Il momento più triste ?
- «L’infortunio di Vienna. Alla fine del 1970».
Si dice che i sardi siano un po’ chiusi. Come Riva.?
- «Sì, può essere che io un pochino lo sia. Però quando vado in giro mi fa piacere il contatto umano. E i cagliaritani, i miei concittadini, lo sanno»..
E mamma che diceva?
- Magari “non andare a giocare a pallone che ti rovini le ginocchia!”.
«No, che ti rovini le scarpe e te ne devo comprare un altro paio! Pensa che io per andare a messa, e la chiesa era un po’ lontana, pigliavo un barattolo e lo lasciavo fuori.
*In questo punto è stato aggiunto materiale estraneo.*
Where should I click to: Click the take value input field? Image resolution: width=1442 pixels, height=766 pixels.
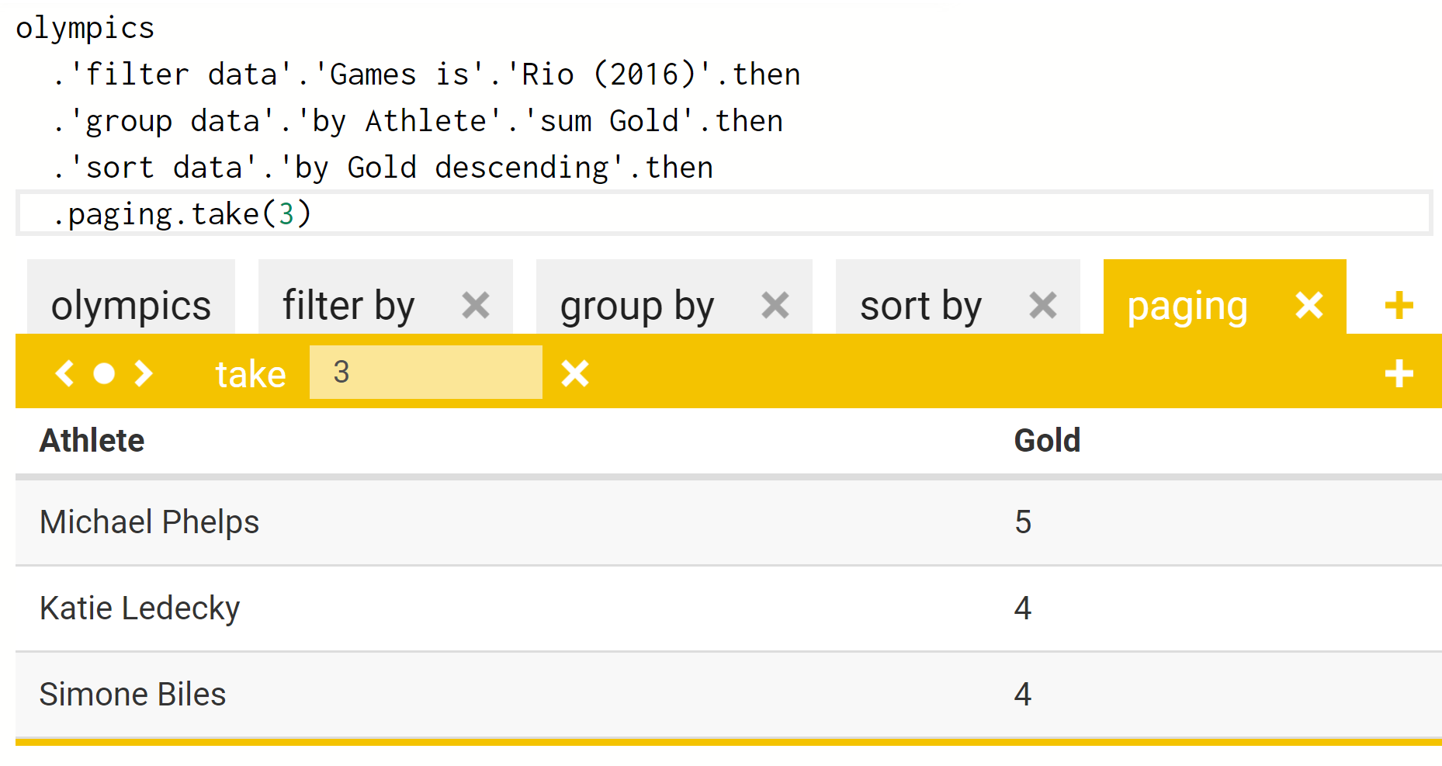[425, 373]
Finita la messa, tornavo a casa usando quel barattolo come se fosse un pallone. Povere scarpe...».
Se potessi riprogrammare la tua vita, rifaresti tutto?
- «Non cambierei tanto. Ecco, non andrei a Vienna...»
"Se potessi tornare indietro e riscrivere la mia storia, farei in modo che mamma e papà rivivessero per vedere la strada che ho fatto". I genitori di Gigi son infatti morti precocemente, a nove anni addio a papà a sedici alla mamma. Quell'infanzia mai vissuta è rimasto il conflitto irrisolto,potrei dire, giù nei meandri profondi dell'anima dove Gigi nasconde le gemme opache di una vita che gli ha dato tantissimo e gli ha tolto tutto prima ancora che lui spiccasse il volo..
Riva la riempì anche fuori dal pallone la sua vita .C'è l'incontro con Fabrizio De Andrè, sardo d'adozione come lui e di cui aveva tutti i primi 33 giri che ascoltava con ammirazione.La corrispondenza con Graziano Mesina, il bandito latitante, orgoglioso di scambiarsi pensieri con Gigi, E' stato tredici anni team manager della Nazionale, nel Mondiale vinto in Germania in cui c'è il suo timbro inconfondibile.Una mano Santa, la sua, in tante occasioni . Nel 2013 l'addio. L'agguato tesogli della depressione spense anche il Rombo di tuono che fece tremare di gioia e di orgoglio la Sardegna e l'Italia intera.
Nei cinquant'anni,rimasti in Sardegna,Gigi Riva, posso concludere, è rimasto coerente con se stesso e fedele ai suoi colori e al suo popolo d'adozione. Il gran rifiuto alla Juventus che aveva offerto un miliardo e nove giocatori al Cagliari pur di portarselo a Torino ne è la cartina di tornasole. Riva rinunciò, non volle dare un dolore alla sua gente e a quel popolo umile ma orgoglioso di cui era diventato simbolo.